Die Züchtigung - Anna Mitgutsch

  • Klappentext:


    Eine Mutter, die als Kind geschlagen und ausgebeutet wurde, kann ihre eigene Tochter nur durch Schläge zu dem erziehen, was sie für ein »besseres Leben« hält.



    Autorin:
    Anna Mitgutsch wurde 1948 in Oberösterreich geboren, studierte Germanistik und Anglistik, war einige Zeit Assistentin am Institut für Amerikanistik in Innsbruck. Längere Aufenthalte in Israel, England und Korea. Von 1979 bis 1985 unterrichtete sie in Boston deutsche Sprache und Literatur. Heute lebt sie in Linz.



    Meine Meinung:


    Hier habe ich ein Buch erwischt, dass sich abgrenzt von allem, was ich in der letzten Zeit gelesen habe. Anna Mitgutsch schreibt in einer erschreckenden und brutalen, aber auf der anderen Seite ergreifenden und sensiblen Weise mit gewaltigen, treffenden und doch so wunderschönen Sätzen , die durch die Haut in das Gehirn von da direkt ins Herz gehen um dort für immer zu bleiben.

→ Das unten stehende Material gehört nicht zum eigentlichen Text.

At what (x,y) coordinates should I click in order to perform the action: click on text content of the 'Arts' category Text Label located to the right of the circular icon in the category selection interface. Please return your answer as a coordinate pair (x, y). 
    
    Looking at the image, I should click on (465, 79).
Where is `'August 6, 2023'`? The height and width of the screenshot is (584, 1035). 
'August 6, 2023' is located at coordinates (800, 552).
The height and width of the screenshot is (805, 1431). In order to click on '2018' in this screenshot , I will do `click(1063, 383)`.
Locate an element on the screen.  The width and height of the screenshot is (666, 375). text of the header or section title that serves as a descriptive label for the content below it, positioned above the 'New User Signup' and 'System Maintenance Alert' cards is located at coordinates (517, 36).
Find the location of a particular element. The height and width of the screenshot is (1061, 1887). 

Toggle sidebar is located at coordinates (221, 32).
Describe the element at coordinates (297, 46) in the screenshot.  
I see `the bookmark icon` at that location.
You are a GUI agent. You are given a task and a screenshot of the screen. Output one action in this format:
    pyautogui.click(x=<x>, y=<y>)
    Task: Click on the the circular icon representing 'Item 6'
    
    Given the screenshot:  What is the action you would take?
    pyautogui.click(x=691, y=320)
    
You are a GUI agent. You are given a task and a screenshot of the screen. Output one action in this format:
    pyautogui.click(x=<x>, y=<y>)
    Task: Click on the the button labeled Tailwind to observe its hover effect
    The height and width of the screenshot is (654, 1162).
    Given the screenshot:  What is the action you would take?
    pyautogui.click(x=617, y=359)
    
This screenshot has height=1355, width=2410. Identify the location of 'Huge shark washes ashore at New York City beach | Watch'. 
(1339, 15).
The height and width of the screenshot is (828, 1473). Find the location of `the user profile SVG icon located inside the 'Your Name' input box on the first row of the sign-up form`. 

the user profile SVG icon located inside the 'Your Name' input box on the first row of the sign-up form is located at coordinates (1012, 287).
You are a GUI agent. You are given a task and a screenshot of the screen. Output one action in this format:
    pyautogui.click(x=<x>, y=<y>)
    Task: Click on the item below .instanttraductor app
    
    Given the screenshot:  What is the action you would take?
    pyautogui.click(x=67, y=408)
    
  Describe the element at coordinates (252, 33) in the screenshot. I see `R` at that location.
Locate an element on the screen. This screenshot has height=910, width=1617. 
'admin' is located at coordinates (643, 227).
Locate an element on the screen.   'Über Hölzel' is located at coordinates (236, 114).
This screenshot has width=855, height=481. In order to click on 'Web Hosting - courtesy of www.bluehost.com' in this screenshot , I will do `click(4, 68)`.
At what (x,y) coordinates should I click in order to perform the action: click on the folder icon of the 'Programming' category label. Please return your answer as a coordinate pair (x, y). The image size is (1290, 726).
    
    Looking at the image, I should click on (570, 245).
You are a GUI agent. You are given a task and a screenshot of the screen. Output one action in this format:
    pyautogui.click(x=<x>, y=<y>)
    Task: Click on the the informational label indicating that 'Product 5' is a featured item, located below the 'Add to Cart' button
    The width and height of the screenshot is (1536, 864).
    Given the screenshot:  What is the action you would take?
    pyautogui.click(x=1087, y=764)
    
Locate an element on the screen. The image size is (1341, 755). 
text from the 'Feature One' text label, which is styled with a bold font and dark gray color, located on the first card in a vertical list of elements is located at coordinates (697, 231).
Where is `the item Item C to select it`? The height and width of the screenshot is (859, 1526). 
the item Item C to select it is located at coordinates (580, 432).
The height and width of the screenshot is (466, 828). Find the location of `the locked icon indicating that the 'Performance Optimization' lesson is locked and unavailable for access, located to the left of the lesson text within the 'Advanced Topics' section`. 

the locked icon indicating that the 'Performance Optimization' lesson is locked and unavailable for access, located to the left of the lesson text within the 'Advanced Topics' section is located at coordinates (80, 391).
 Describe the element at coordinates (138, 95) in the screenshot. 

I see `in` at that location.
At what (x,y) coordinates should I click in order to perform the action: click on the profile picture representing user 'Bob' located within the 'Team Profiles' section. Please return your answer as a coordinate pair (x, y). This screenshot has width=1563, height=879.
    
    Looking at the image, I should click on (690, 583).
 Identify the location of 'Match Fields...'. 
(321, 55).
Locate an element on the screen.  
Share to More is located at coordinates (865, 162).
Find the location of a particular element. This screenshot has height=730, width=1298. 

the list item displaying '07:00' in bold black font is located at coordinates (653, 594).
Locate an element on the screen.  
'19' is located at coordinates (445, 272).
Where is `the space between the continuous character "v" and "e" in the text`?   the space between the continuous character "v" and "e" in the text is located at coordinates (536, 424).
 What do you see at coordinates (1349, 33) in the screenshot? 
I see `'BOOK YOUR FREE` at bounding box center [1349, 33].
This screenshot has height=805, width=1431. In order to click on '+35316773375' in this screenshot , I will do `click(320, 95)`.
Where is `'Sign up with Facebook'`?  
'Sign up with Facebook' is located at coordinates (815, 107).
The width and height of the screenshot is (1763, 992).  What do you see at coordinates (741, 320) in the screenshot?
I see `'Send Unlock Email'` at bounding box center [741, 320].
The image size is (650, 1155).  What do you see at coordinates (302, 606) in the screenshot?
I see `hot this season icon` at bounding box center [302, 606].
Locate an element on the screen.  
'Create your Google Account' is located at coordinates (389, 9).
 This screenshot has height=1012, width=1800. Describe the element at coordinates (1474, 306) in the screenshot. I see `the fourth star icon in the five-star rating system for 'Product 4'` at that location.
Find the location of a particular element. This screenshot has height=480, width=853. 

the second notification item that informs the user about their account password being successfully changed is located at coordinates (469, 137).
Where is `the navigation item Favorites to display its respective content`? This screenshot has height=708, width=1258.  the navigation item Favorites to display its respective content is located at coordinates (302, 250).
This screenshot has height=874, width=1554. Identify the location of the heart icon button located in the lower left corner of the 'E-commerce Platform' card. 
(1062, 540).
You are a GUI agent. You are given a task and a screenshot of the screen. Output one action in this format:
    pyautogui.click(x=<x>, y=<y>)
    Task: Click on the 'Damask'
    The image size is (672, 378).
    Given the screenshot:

    Ohne direkte Rede erzählt Vera ihr Leben und das Leben ihrer Mutter Marie, die im oberösterreischischen Land in der Nähe von Bayern als eine Bauerstochter aufwächst.


    Mutter Marie wird als Kleinkind vernachlässigt, geschlagen und als billige
    Magd mißbraucht. Sie steht ewig im Schatten der netteren, lieberen und hübscheren Schwestern, was diese schamlos ausnutzen. Keiner, weder Mutter noch Vater hat Achtung, sie haben nur ständig Prügel übrig für das Kind,es ist egal wie gut sie ihre Arbeit macht, egal, dass sie Klassenbeste ist, egal, dass sie brav, keusch und gläubig ist.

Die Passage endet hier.